* **RECORDS FOR PROCESSING**

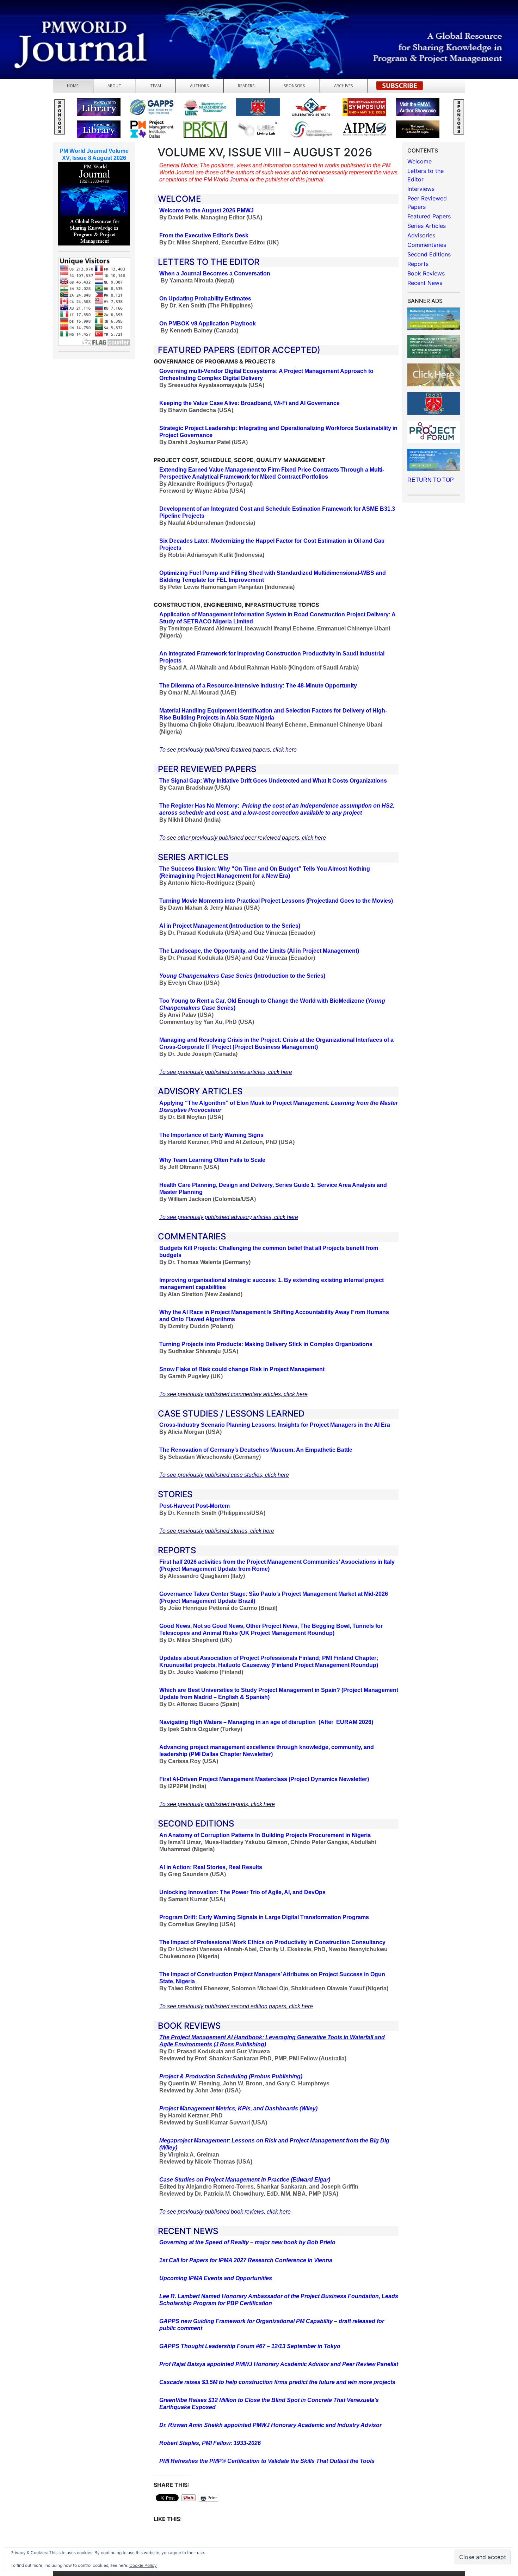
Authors (199, 85)
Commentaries (426, 244)
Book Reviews (426, 273)
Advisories (421, 235)
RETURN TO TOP (430, 480)
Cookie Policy (143, 2565)
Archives (343, 85)
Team (155, 85)
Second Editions (429, 254)
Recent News (424, 282)
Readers (246, 85)
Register (399, 87)
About (114, 85)
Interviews (420, 188)
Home (73, 85)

* **TO DO**
With the line containing "Cookie Policy (143, 2565)" as the start, transcribe each line through the end of the listing above, exactly and only.

* **SOLUTION FOR THIS TASK**
Cookie Policy (143, 2565)
Archives (343, 85)
Team (155, 85)
Second Editions (429, 254)
Recent News (424, 282)
Readers (246, 85)
Register (399, 87)
About (114, 85)
Interviews (420, 188)
Home (73, 85)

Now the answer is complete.